TUGAS YANG DIMINTA
Salin bagian artikel tentang jaminan keselamatan di bawah ini kata demi kata, mulai dari "Perubahan Status, Bukan" dan berakhir pada "Jawabannya adalah tidak.".

POTONGAN DOKUMEN
Artikel ini membahas pergumulan iman Kristen: bisakah tetap selamat meski jatuh dalam dosa? Menjelaskan jaminan keselamatan ilahi, status anak Allah, & kuasa melawan dosa.


Pertanyaan tentang keselamatan di tengah kejatuhan dosa adalah salah satu pergumulan terdalam bagi banyak orang percaya. Bukankah kita, yang sudah mengenal Kristus, seringkali masih bergumul dan bahkan jatuh kembali ke dalam dosa yang sama? Lantas, apakah keselamatan yang telah kita terima itu bisa hilang begitu saja?

Malam ini, kita akan membahas lebih dalam pertanyaan esensial ini, melampaui sekadar keingintahuan kognitif, namun juga menyentuh inti pergumulan iman setiap individu.

Jaminan Keselamatan yang Tak Tergoyahkan

Alkitab dengan tegas menjamin keselamatan orang percaya. Dalam Yohanes 10:27-29, Tuhan Yesus menyatakan, "Domba-domba-Ku mendengarkan suara-Ku dan Aku mengenal mereka dan mereka mengikuti Aku, dan Aku memberikan hidup yang kekal kepada mereka dan mereka pasti tidak akan binasa sampai selama-lamanya dan seorang pun tidak akan merebut mereka dari tangan-Ku. Bapa-Ku, yang memberikan mereka kepada-Ku, jauh lebih besar dari pada siapapun, dan seorang pun tidak dapat merebut mereka dari tangan Bapa."

Ayat ini menggambarkan sebuah perlindungan ganda: kita digenggam erat oleh tangan Kristus dan tangan Bapa. Ini bukan perlindungan yang bisa dilemahkan atau direbut oleh kuasa jahat atau bahkan dosa itu sendiri. Jaminan keselamatan kita datang dari Allah yang mahakuasa, bukan dari kekuatan atau kesempurnaan kita.

Lebih lanjut, 2 Korintus 1:21-22 menegaskan bahwa Allah telah memeteraikan kita dan memberikan Roh Kudus di dalam hati kita sebagai jaminan. Roh Kudus bekerja dari dalam, mengunci status kita sebagai milik Allah. Sekali menjadi milik Allah, kita adalah milik-Nya selama-lamanya.

Perubahan Status, Bukan Robot Anti-Dosa

Meskipun keselamatan kita dijamin, seringkali muncul pertanyaan: "Kalau begitu, apakah ini berarti kita bisa seenaknya berbuat dosa karena keselamatan tidak akan hilang?" Jawabannya adalah tidak.

Yohanes 1:12-13 menyatakan, "Tetapi semua orang yang menerimanya diberinya kuasa supaya menjadi anak-anak Allah, yaitu mereka yang percaya dalam nama-Nya; orang-orang yang diperanakkan bukan dari darah atau dari daging, bukan pula secara jasmani oleh keinginan seorang laki-laki, melainkan dari Allah."

Ketika Allah menyelamatkan kita, Ia mengubah status kita dari seteru menjadi anak-anak-Nya. Ia tidak menjadikan kita malaikat atau robot yang tidak bisa berbuat dosa. Kita tetap manusia dengan kehendak bebas, yang rentan terhadap dosa. Namun, kejatuhan seorang anak tidak mengubah statusnya sebagai anak. Seorang anak yang nakal tidak akan dibuang oleh orang tua yang baik, melainkan didisiplin.

(Entri posisi target)
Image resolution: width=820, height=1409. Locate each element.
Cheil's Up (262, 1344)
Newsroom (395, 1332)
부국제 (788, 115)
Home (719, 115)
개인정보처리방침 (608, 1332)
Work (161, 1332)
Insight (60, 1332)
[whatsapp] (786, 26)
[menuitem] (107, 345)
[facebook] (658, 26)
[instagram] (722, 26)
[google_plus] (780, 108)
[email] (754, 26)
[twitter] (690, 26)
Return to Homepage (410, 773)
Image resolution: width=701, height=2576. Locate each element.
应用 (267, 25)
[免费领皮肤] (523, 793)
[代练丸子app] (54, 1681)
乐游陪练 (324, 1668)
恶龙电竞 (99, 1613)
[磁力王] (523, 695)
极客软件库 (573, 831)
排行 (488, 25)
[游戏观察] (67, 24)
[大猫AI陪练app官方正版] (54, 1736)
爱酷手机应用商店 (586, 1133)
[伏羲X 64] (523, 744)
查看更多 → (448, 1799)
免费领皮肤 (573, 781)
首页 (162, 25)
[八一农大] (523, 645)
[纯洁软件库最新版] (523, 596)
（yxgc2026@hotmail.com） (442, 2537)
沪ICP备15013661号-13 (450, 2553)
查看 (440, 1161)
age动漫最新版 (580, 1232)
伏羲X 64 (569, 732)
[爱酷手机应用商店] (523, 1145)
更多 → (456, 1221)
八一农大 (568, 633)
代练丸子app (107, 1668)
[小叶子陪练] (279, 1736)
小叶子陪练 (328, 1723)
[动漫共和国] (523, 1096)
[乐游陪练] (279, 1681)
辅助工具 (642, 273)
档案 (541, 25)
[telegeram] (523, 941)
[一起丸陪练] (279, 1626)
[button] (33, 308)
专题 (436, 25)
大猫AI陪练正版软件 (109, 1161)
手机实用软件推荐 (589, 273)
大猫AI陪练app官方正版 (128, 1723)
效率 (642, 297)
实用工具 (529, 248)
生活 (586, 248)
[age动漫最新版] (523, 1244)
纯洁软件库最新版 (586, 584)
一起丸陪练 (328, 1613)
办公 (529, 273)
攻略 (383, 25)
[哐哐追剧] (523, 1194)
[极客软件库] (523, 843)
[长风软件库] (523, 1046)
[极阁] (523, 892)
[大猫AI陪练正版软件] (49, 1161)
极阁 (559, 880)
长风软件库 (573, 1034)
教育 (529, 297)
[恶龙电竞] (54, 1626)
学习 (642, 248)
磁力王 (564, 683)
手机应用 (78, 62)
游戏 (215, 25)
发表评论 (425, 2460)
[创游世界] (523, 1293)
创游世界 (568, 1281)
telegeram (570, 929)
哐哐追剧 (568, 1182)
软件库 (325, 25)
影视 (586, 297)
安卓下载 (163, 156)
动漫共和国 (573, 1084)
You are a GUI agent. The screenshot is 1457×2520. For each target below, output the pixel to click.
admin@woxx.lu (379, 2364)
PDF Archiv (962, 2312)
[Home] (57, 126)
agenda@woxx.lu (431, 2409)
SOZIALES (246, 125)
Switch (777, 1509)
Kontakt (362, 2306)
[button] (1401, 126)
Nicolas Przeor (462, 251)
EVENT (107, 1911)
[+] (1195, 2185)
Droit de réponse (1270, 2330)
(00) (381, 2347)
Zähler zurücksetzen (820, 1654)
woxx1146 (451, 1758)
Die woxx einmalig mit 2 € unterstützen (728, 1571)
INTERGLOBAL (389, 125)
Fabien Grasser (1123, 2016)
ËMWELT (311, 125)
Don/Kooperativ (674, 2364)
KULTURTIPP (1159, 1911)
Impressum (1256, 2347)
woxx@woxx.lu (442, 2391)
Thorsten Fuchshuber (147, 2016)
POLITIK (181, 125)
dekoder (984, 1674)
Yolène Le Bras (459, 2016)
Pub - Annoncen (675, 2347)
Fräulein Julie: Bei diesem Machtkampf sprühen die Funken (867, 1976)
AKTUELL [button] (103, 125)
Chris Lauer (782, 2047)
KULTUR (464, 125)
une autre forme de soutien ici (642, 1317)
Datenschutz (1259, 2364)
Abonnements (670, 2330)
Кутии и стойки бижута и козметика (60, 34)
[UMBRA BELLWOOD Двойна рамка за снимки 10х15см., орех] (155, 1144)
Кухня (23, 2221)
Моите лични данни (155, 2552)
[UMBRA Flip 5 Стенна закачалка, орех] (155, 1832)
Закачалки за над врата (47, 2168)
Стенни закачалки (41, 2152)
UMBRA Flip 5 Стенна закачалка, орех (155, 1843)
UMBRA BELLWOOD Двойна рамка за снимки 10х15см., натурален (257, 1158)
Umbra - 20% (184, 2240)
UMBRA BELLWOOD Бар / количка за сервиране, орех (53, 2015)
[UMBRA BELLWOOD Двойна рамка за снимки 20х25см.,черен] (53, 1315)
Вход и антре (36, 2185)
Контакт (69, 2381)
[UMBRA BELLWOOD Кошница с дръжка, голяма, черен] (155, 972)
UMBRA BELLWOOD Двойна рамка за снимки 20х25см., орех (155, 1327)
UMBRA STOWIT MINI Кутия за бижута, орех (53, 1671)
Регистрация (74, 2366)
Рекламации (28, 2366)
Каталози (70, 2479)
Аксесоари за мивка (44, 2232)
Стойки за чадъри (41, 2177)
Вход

JAWABAN LATIHAN
Perubahan Status, Bukan Robot Anti-Dosa

Meskipun keselamatan kita dijamin, seringkali muncul pertanyaan: "Kalau begitu, apakah ini berarti kita bisa seenaknya berbuat dosa karena keselamatan tidak akan hilang?" Jawabannya adalah tidak.